>> Begin Text segment

Re: [Evolution-hackers] There's no need to be so hard on iconv

2007-10-12 Thread Philip Van Hoof
On Thu, 2007-10-11 at 12:14 +0200, Philip Van Hoof wrote:
> I also have this one, for example
> 
> Subject: =?ISO-2022-JP?B?GyRCJSIlaiUsLUUtRRsoQg==?= (
> =?ISO-2022-JP?B?GyRCITchJiZYISYbKEI=?=)o 
> =?ISO-2022-JP?B?GyRCIlwbKEI=?=
> =?ISO-2022-JP?B?GyRCIiglUSE8JXMbKEI=?= !!"
> =?ISO-2022-JP?B?GyRCISMhJhsoQg==?= :*: =?ISO-2022-JP?B?GyRCISYbKEI=?=
> =?ISO-2022-JP?B?GyRCISwheRsoQg==?=
> 
> I know that the characters " (", ")o ", " !!" and " :*: " should not be
> there (at least, I think they shouldn't), I guess this is done by spam
> bots to confuse spamassassin (not sure, though).
> 
> This check in the code (line 842 in camel-mime-utils.c) makes any such
> string become the base64 one. This is of course really not readable for
> normal human beings (although, it depends on what you call a normal
> one).

>> End Text segment
>> Begin Information provided

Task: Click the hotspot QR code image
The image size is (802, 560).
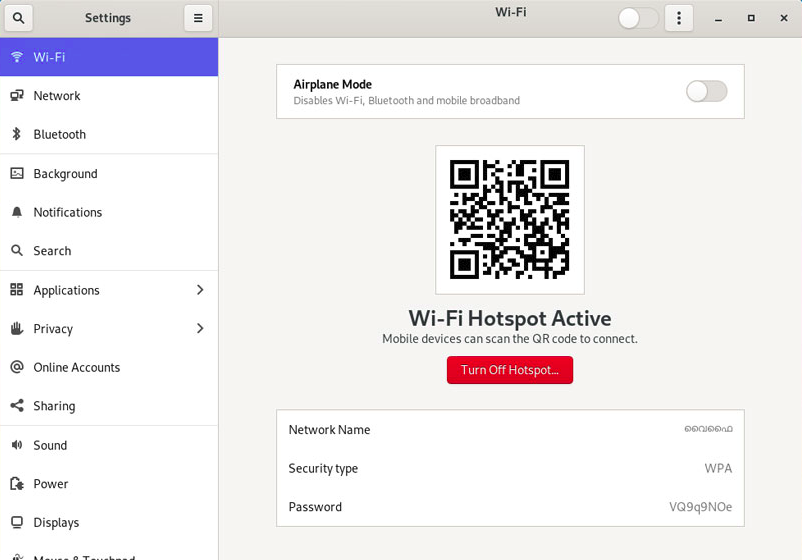Action: [509, 219]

>> End Information provided

Written tasks:
• A. In the post about iconv, at which line of camel-mime-utils.c is the check that makes such a string become the base64 one?
• B. Write a continuation of the mailing-list post about iconv, starting right after its final sentence.
The lines are separate material with no connection to the post about iconv.

Responses in order:
• A. Line 842.

• B.
> 
> 842: .. /* quick check to see if this could possibly be a real encoded word */
> 843: ..  if (len < 8 || !(in[0] == '=' && in[1] == '?' && in[len-1] == '=' && 
> in[len-2] == '?')) {
> 844: ..   d(printf("invalid\n"));
> 845: ..   return NULL;
> 846: ..  }
> 
> When just trying to decode the string, ignoring the check, it does work
> quite well. At least for this case.
> 
> I'm attaching yet another patch that ignores this check.


The entire check should not be ignored. The len<8 check, for example, is
important. So don't commit this patch :-)



> On Thu, 2007-10-11 at 11:52 +0200, Philip Van Hoof wrote:
> > In case iconv does not succeed in decoding for example the Subject
> > header, it returns the base64 encoded one. That is is obviously not
> > readable at all. The decoded one after base64 decoding (which did
> > succeed in my test case) or whatever iconv could recover from it, sounds
> > like a better option.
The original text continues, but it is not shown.